Evaluating traditional versus ensemble machine learning methods for predicting missing data of daily PM 10 concentration
Elham Kalantari,Hamid Gholami,Hossein Malakooti,Mahdi Eftekhari,Poorya Saneei,Donya Esfandiarpour,Vahid Moosavi,Ali Reza Nafarzadegan
DOI: https://doi.org/10.1016/j.apr.2024.102063
IF: 4.831
2024-01-29
Atmospheric Pollution Research
Abstract:The aim of this study was to predict the missing data of PM 10 for the city of Zabol using various traditional learning methods, Lazy Learning, and Ensemble Learning. In this study, daily minimum, average, and maximum data of weather variables were collected, along with daily PM 10 concentration from the Zabol airport weather station during the years 2013–2022. To compare the performance of the predictive models, R 2 , mean absolute error (MAE), and mean squared error (MSE) criteria were used. The reconstruction results show that collective learning models, especially XGBoost, can be effectively used to predict missing PM 10 data in time series.
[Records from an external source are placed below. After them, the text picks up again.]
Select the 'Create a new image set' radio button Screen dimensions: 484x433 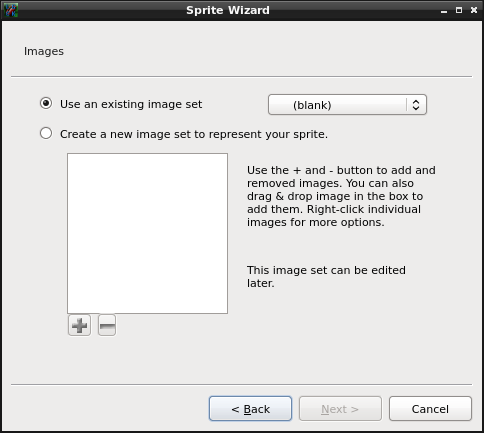pos(46,133)
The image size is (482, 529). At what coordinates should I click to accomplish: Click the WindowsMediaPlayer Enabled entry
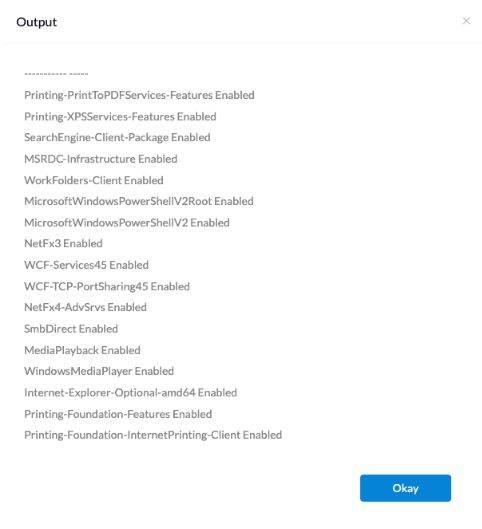coord(99,371)
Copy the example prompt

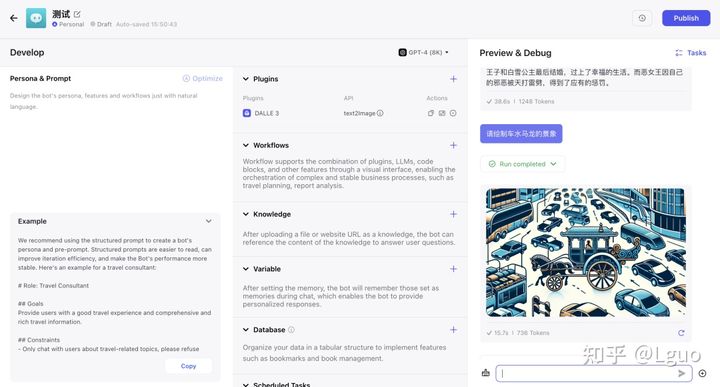coord(188,366)
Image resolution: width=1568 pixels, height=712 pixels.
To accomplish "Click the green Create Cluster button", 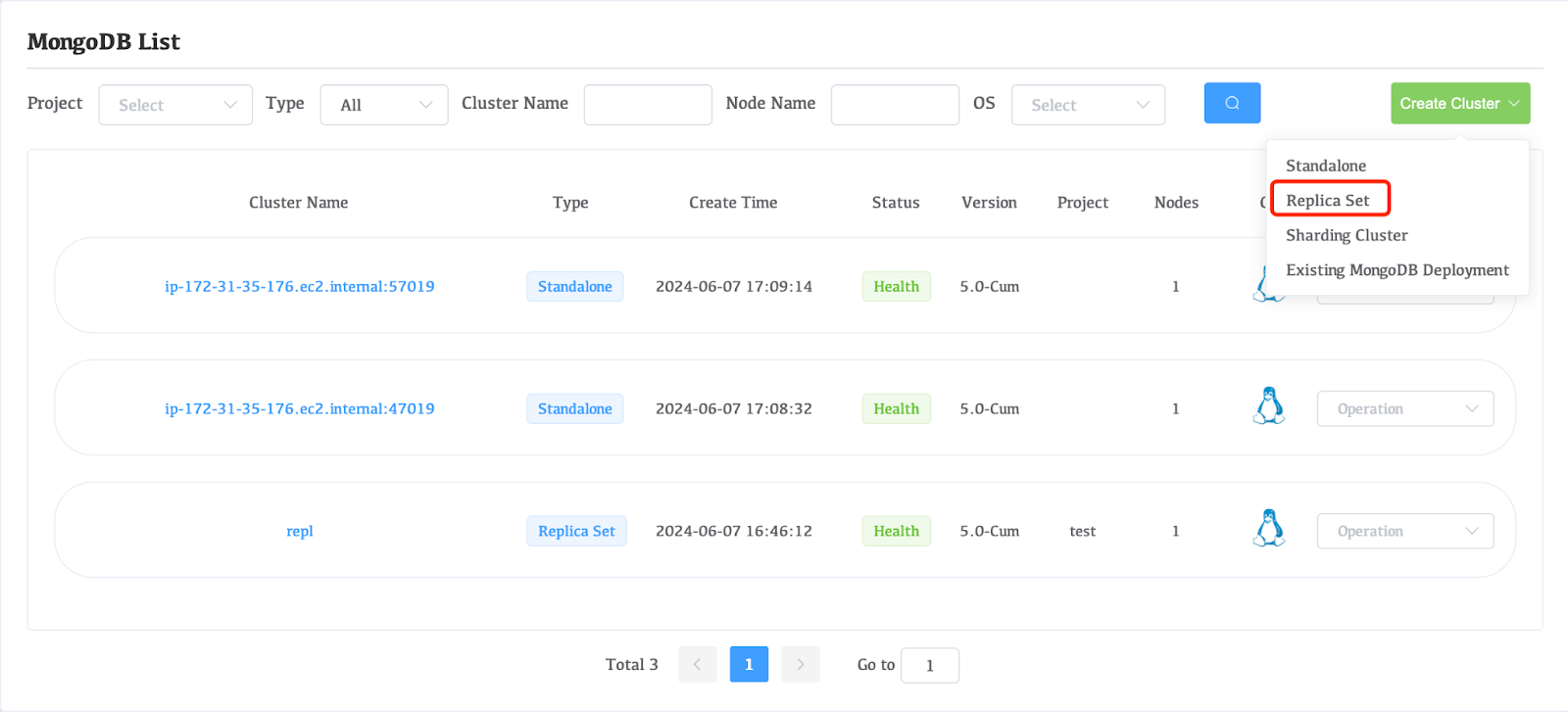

Additionally, among ensemble learning methods, boosting algorithms provide higher accuracy in predicting missing PM 10 data than packing algorithms. It was also found that, according to the results, among the traditional learning methods, lazy learning models performed better than eager learning models. In order of efficiency and accuracy for predicting PM 10 missing data, the models include XGBoost, random forest (RF), Extra Trees (ET), Light gradient boosting machine (GBM), The Decision Tree regressor with the Bagging method, gradient boosting (GB), Ada Boost, Weighted K-Nearest Neighbor (WKNN), K-Nearest Neighbor (KNN), The Decision Tree Regressor with the Pasting method, artificial neural network (ANN), Decision Tree (DT), and linear regression (LR). In general, given the high processing capability and potential of collective learning methods in the field of predicting missing PM 10 data, this technique is considered a useful solution for saving time, energy, and costs of collecting and measuring data. It can also replace missing data in the case of any equipment malfunction or damage. This approach can also be used to predict pollutant concentrations in weather systems.
environmental sciences